Elon Musk has already made his mark as an exceptional innovator, but his capital-raising prowess is often overlooked. With Tesla’s seemingly insatiable appetite for cash to fund its ambitious projects, the company has just announced plans to dip into capital markets once again. This time, Tesla plans to issue $1.5 billion in 8-year bonds to help fund the production of its new Model 3 sedan. The bonds will carry a 5.75% coupon and, so far, reports indicate that bond investors are more than happy to fork over cash to purchase them.
Why did Tesla decide to issue straight debt instead of equity or convertible debt, as it has at least seven times in the past five years? Tesla’s announcement this week was almost certainly influenced by bond market investors’ continued search for yield and the current pricing of non-investment-grade debt. Although stock market valuations are at record highs, the spread on high-yield debt—the difference between high-yield bond and Treasury spreads—is currently at a three-year low, making it an attractive time for firms with below-investment-grade ratings to access the debt market.
Surely, Tesla’s announced bond offering—which will carry what some in the industry refer to as “junk bond” status—is also appealing if one of Tesla’s objectives is to minimize further shareholder dilution. However, if new shareholders were willing to provide that equity capital at a sufficiently high price, I suspect that it would have jumped at the opportunity. Investors in equities, straight bonds, and convertible bonds are often different players. This means that it can be costly or take time for investors to move between markets, and pricing opportunities can exist in one market and not others.
A useful example of Tesla’s opportunistic issuance patterns dates back to February 2014. To help finance a $5 billion battery factory, Tesla successfully raised $2 billion in convertible bonds (bonds that can be converted into equity at some point in the future, at terms agreed upon today). It was one of the largest convertible offerings of the time, and occurred precisely when the supply of new convertible debt issues available to investors was relatively low. More than its size, the terms at which Tesla managed to raise capital were headline-worthy: The bonds were issued at a 42.5% conversion premium (making them more “debt-like” than bonds with lower premiums), yet they carried coupon payments of only 0.25% and 1.25%.

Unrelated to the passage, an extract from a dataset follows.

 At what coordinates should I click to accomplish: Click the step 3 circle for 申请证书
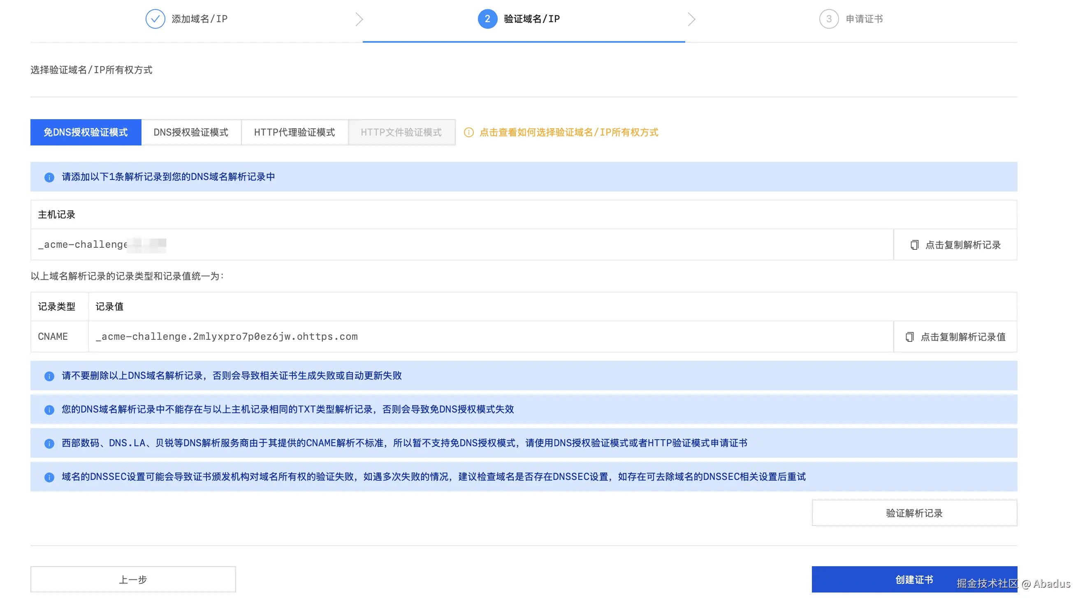(x=828, y=19)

Tesla is not only a first mover in its product space, but its financing activities are worthy of being watched as well. After witnessing Tesla’s success, other tech firms such as Twitter, AOL, and Priceline followed with convertible bond issues of their own. When I teach capital structure decision making to my MBAs, I sometimes motivate the discussion of market conditions with a photograph of a shiny bright red Tesla convertible car. Then, in an admittedly shameless attempt at corporate finance humor, I tell the students that the car is not the only impressive Tesla convertible.
Good firms should be keenly aware of capital supply conditions when issuing securities. Indeed, there is substantial evidence that firms attempt to time the market when they issue equity and debt. We often think that the firms able to issue opportunistically are already cash- and profit-rich. They don’t need the money now, and can therefore wait until market conditions are favorable to borrow or sell stock. By contrast, firms that are cash-starved do not always have this kind of timing option. Tesla is an interesting counter-example, because it always needs cash. However, since it can’t issue continuously, it may as well keep its finger on the pulse of capital markets and tap in when whenever and wherever demand is strongest.

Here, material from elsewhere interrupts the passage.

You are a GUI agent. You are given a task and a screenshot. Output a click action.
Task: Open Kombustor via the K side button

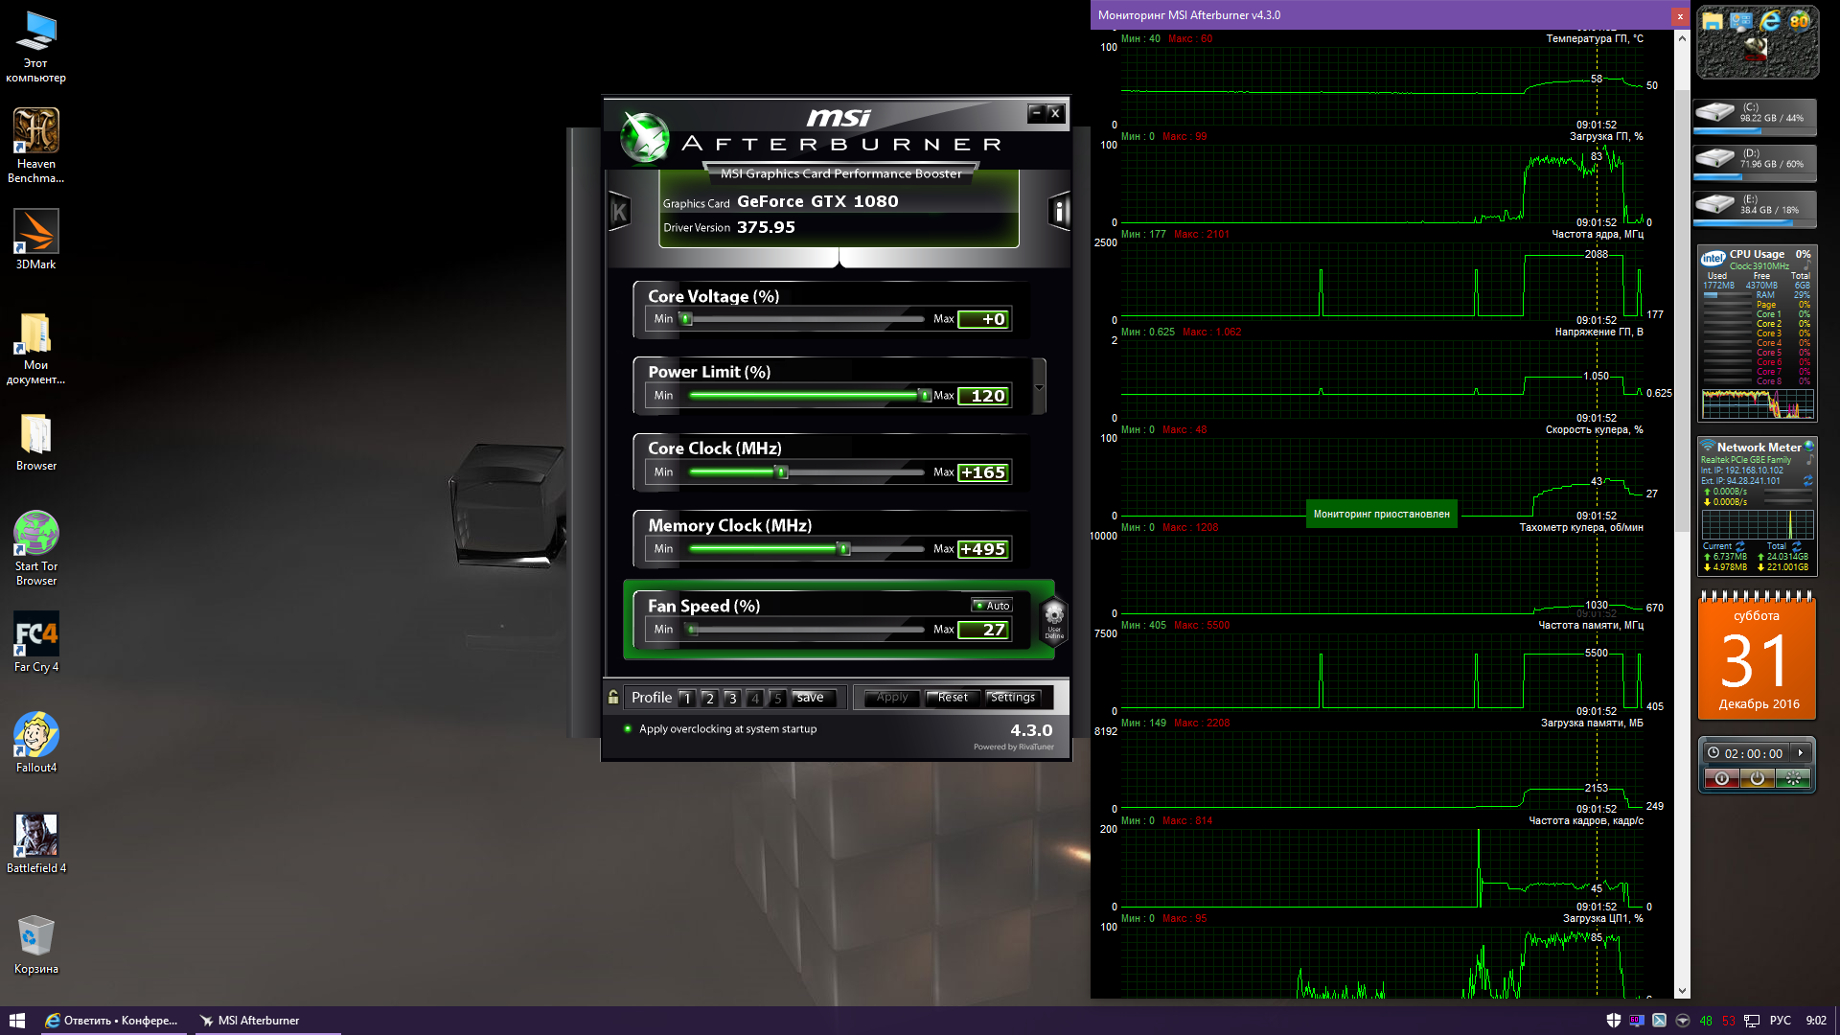[x=619, y=212]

Tesla has been a shrewd navigator in today’s capital markets. If it continues along this path, it may create for itself a valuable option to sit and wait it out when the capital market winds shift. Given the ease with which Tesla has moved between equity, convertible, and now straight bond markets when there are differences in investors’ desires to hand over their cash, it seems that there is substantial opportunity for more firms to do the same.
Will doing so lead to excessive leverage and risk in markets? Only if investors, who should always think twice about investing when their bargaining power is low, allow it.
Heather Tookes is a professor of finance at the Yale School of Management and a 2016–17 Public Voices Fellow at The OpEd Project.